Moore & Van Allen Litigation Member Scott Schools is serving as a Law.com contributor. Schools' article below initially published on Law.com on March 31.
On Thursday, March 20, 2014, Acting Assistant Attorney General Mythili Raman confirmed an inescapable truth regarding both corporate governance and white collar defense—compliance plans matter. In a speech to a Global Anti-corruption Compliance Conference, Ms. Raman, who was on her last day as head of the Criminal Division of the Department of Justice (DOJ), told the audience, “[W]hen companies fail to implement or enforce robust compliance programs, and they then violate the law, we will not hesitate to hold them – and their executives – to account.” http://www.justice.gov/criminal/pr/speeches/2014/crm-speech-140320.html .
Ms. Raman’s remark reflects an emerging reality about the DOJ’s view of when to seek corporate criminal responsibility for corporations whose employees engage in criminal conduct. That reality was reflected in a response that Paul Fishman, the United States Attorney for the District of New Jersey, provided on a panel at the 28th Annual National Institute on White Collar Crime in mid-March. When asked how his office evaluated the appropriate treatment for health care providers who have violated the law, he narrowed the evaluation down to two essential considerations—what did the corporation do to prevent the violation and what did the corporation do to respond to it? Mr. Fishman was not purporting to re-write Section 9-28.300 of the United States Attorney’s Manual (USAM) that sets forth nine elements that prosecutors are to consider in determining when to hold a corporation criminally responsible for the acts of its employees. He merely cut to the chase confirming what many prosecutors are thinking: in the event of a violation, companies with robust compliance programs deserve (and should expect to receive) credit for their prior preventative actions.

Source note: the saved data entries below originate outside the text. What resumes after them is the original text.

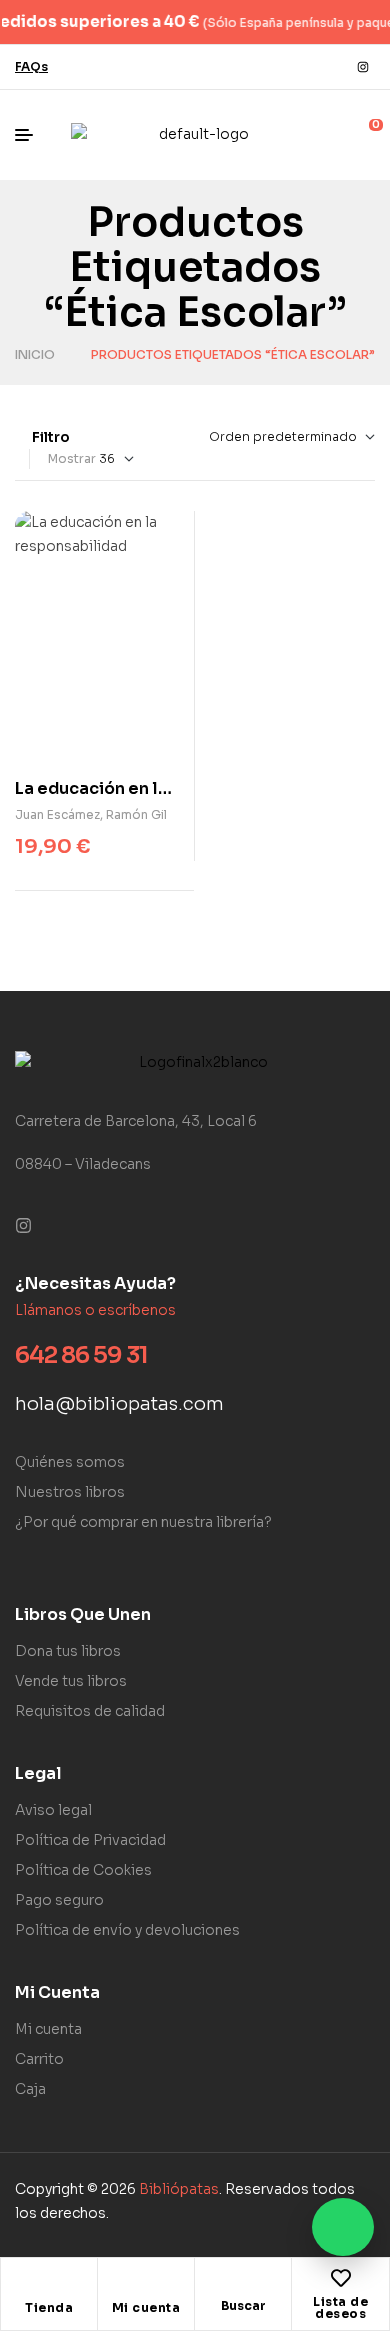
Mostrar (72, 458)
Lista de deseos (340, 2307)
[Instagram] (363, 67)
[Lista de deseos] (341, 2278)
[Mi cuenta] (146, 2284)
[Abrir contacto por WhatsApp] (343, 2227)
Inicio (35, 354)
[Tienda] (49, 2284)
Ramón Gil (136, 814)
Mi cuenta (146, 2307)
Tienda (49, 2307)
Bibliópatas (179, 2189)
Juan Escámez (57, 814)
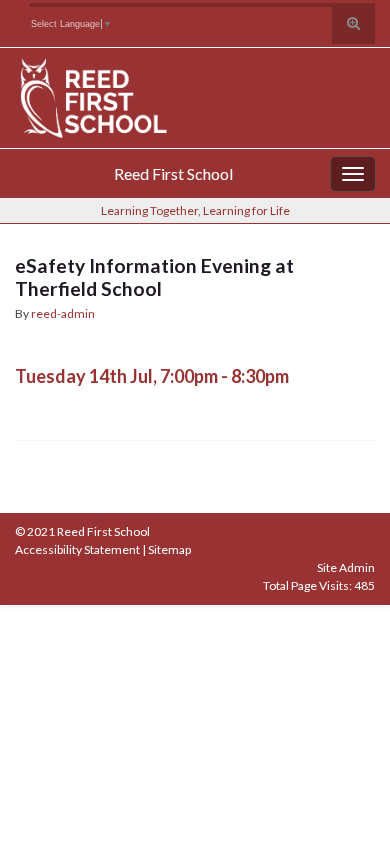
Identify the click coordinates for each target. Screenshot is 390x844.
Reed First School (173, 173)
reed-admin (63, 313)
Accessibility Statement (77, 549)
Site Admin (346, 567)
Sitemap (169, 549)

Despite the seeming contradiction of obtaining “credit” for a compliance plan that has, by definition, failed, DOJ policy and the federal sentencing guidelines specifically allow for such credit. See USAM §§ 9-28.300.A.5 and 9-28.800 and USSG § 8B2.1. In order to obtain credit for pre-violation compliance efforts, compliance plans must be in place, current, and followed. Indeed, the government seems to expect compliance programs to be not just current but prescient because DOJ prosecutors—and other agency regulators for that matter–often identify conduct as “bad” before the industry has, see e.g. the stock options backdating investigations and prosecutions in the late 2000s. In short, the best compliance officials are always on the lookout for “the next big thing.” Of course, having a plan in place is only the beginning. DOJ’s central theme in reviewing a compliance plan will always be sincerity, that is “whether corporate management is enforcing the program or is tacitly encouraging or pressuring employees to engage in misconduct to achieve business objectives.” USAM § 9-28.800.B.
Whether or not a corporation can tout its pre-violation compliance effort, it will have a chance with DOJ or regulators to demonstrate its commitment to compliance through its post-violation response. Among the factors DOJ will consider is whether the corporation has sanctioned violators, enhanced compliance efforts, paid restitution, and cooperated with investigators. USAM § 9-28.300. Because DOJ expects full cooperation and has clear visibility of those efforts, the extent and tone of the cooperation will often color DOJ’s perception of the sincerity of the corporation’s post-violation response. However, all of the cited factors will be important, and the presence or absence of them will weigh in DOJ’s determination of whether to seek a sanction against the corporation in the form of prosecution or a deferred or non-prosecution agreement that may include monetary payments and possible future oversight by a corporate monitor.
Ultimately, the government’s most frequently cited metric of success for holding corporations accountable is the amount of dollars it brings in the door from the exercise of its prosecutorial or regulatory powers. In 2013, the DOJ reported over $3.8 billion in settlements and judgments from civil cases involving fraud against the government. And the beat goes on. Just since March 11, 2014, DOJ has announced settlements of $8.5 million, $27.6 million, $85 million, $1.2 million, and $1.2 billion. DOJ’s emphasis on the relevance of pre-violation compliance plans together with its pursuit of high dollar resolutions are intended to send a clear message that the government will hold companies to account for failing to enforce robust compliance programs. In short, compliance is here to stay, and those corporations that fail to maintain robust compliance plans will face greater likelihood of violations, stiffer monetary settlements, and uphill battles when seeking to avoid criminal liability for the conduct of their employees.